L’inchiesta milanese su urbanistica e appalti che coinvolge il sindaco Giuseppe Sala trascende la dimensione giudiziaria per aprire una riflessione più ampia sui limiti strutturali della gestione pubblica e politica nelle democrazie liberali contemporanee.
Come osserva acutamente Serena Sileoni nel suo articolo su La Stampa “Giustizia, sviluppo e troppa burocrazia”, l’Italia è un Paese ingessato dalla moltitudine di norme e dalla complessità burocratica che paralizza l’azione pubblica e privata. In questo dedalo normativo, l’innovazione e la semplificazione diventano pratiche ad alto rischio penale.
In un post su X, Marco Cantamessa ha sintetizzato efficacemente questo paradosso: un operatore economico può violare il diritto penale semplicemente aprendo un dialogo con l’amministrazione per ottenere un “via libera” amministrativo dopo un iniziale diniego.
A questo riguardo, il dibattito teorico trova un punto di riferimento nell’analisi di Hans-Hermann Hoppe. Come hanno illustrato Raimondo Cubeddu e Carlo Lottieri durante la presentazione del libro “Democrazia: il Dio che ha fallito” organizzata dall’associazione Lodi Liberale, la democrazia liberale ha tradito – almeno parzialmente – la sua promessa fondativa di espansione della libertà individuale, imbrigliando cittadini, imprenditori e amministratori della res publica in una rete sempre più fitta di lacciuoli amministrativi, cortocircuiti burocratici e regolamentazioni eccessive.
Durante la stessa presentazione, Andrea Venanzoni ha identificato una connessione teorica significativa tra la critica paleo-libertaria del discepolo di Murray Rothbard – Hoppe – e le teorie accelerazioniste sviluppate da pensatori come Nick Land e abbracciate da figure come Elon Musk, Peter Thiel, Marc Andreessen e Alex Karp, tra gli altri. Entrambe le correnti convergono in una diagnosi radicale: le forme politiche democratiche attuali sono strutturalmente inadeguate alle dinamiche della complessità contemporanea.

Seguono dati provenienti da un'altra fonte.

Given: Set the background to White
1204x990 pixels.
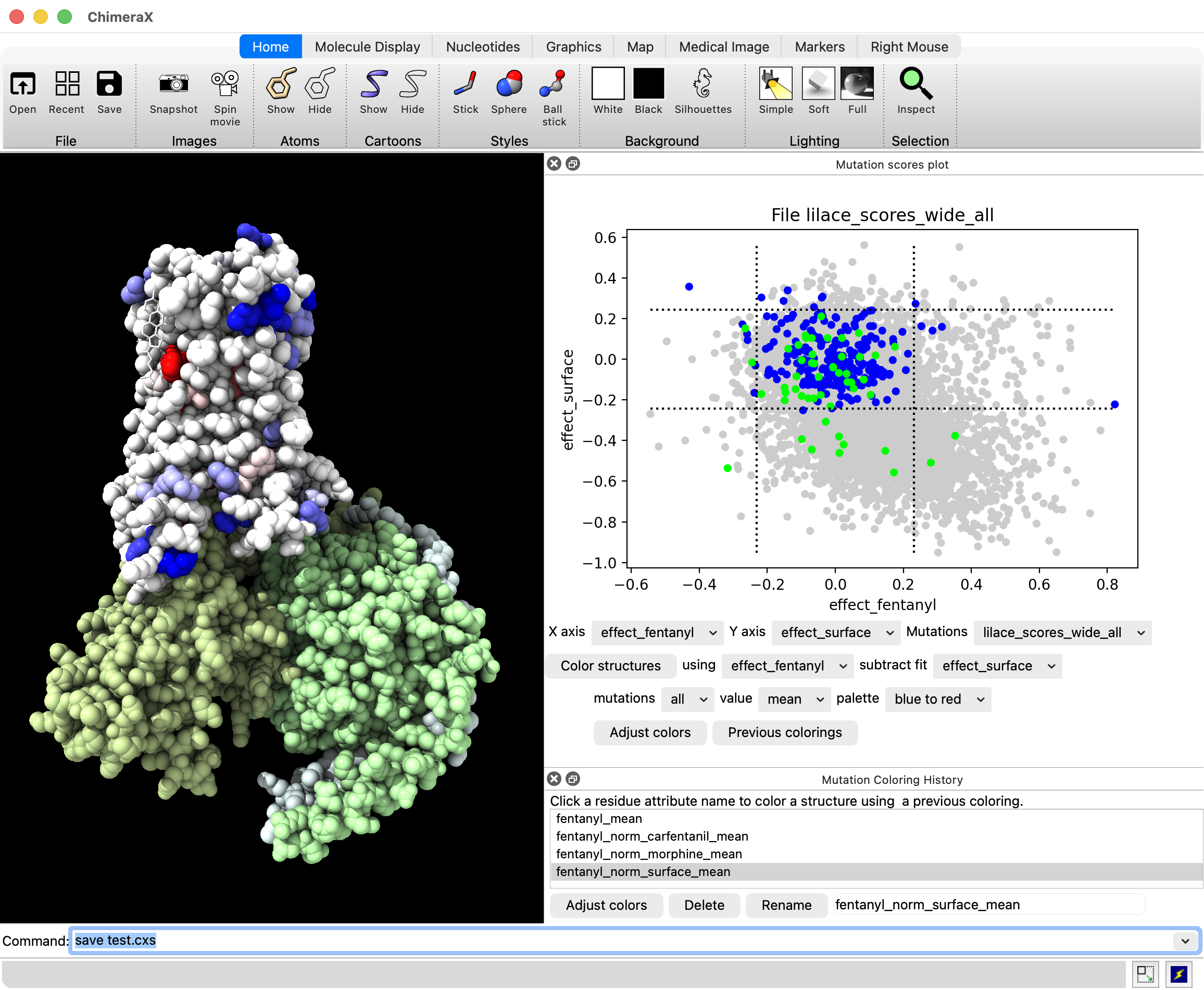Looking at the screenshot, I should pos(608,84).

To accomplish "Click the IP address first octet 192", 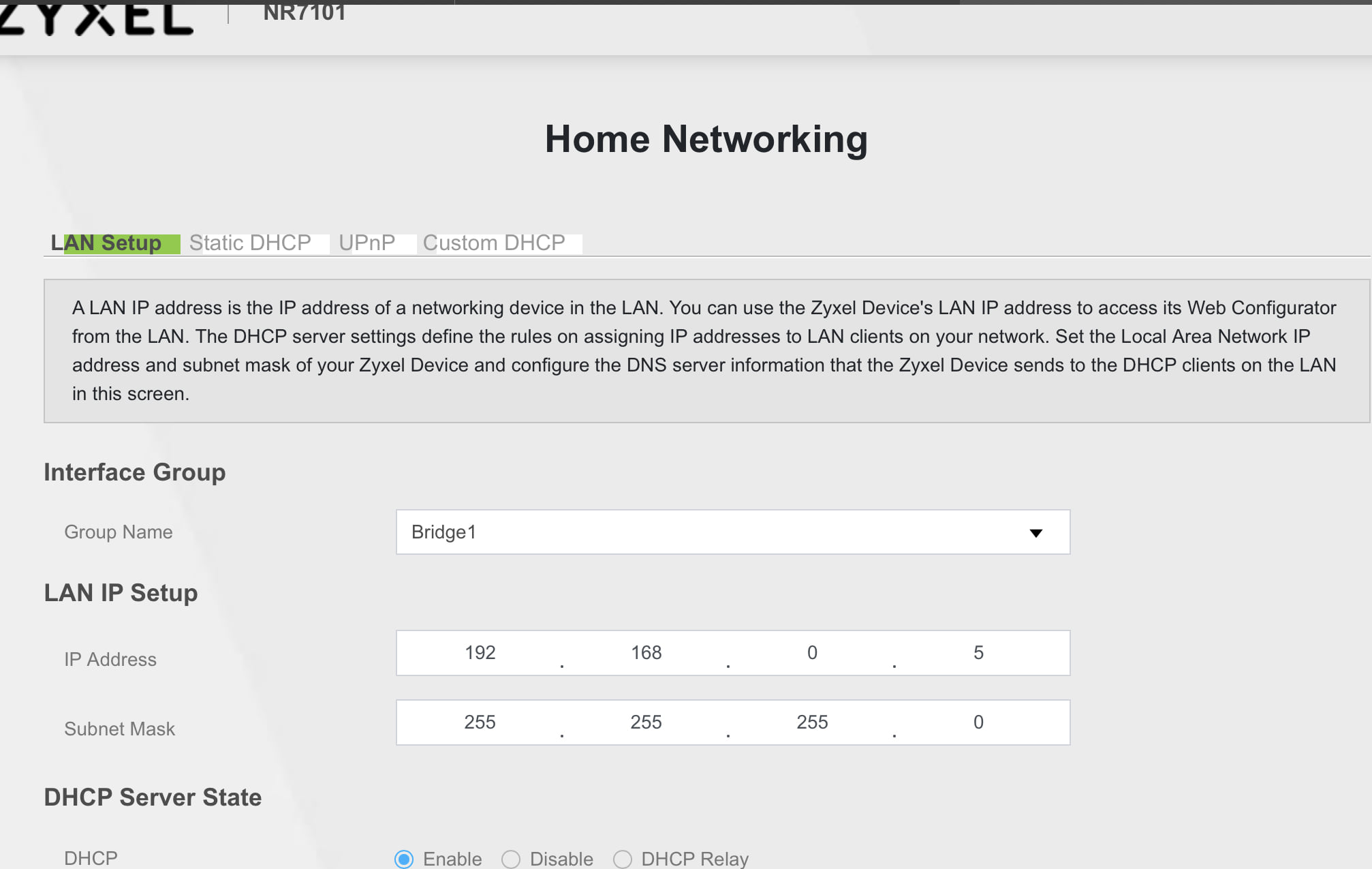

L’accelerazionismo potrebbe offrire una strategia di uscita dalla paralisi democratica attraverso l’innovazione tecnologica e istituzionale che “bypassa”, piuttosto che riformare, le strutture burocratiche esistenti che si rifanno ancora a logiche novecentesche. Nel labirinto kafkiano dove la burocrazia democratica tradizionale si trasforma sovente in un freno allo sviluppo, all’innovazione e all’iniziativa personale, l’accelerazionismo rifugge dal proporre riforme incrementali che “semplicemente” aggiungerebbero complessità alla complessità.
Le sfide per trasformare un sistema che ha perso la capacità di adattarsi alla velocità del cambiamento contemporaneo sono molteplici e vanno dallo sviluppo di forme di governance che sappiano coniugare accountability democratica e efficienza decisionale alla costruzione di spazi di sperimentazione istituzionale dove l'innovazione possa dispiegarsi agilmente.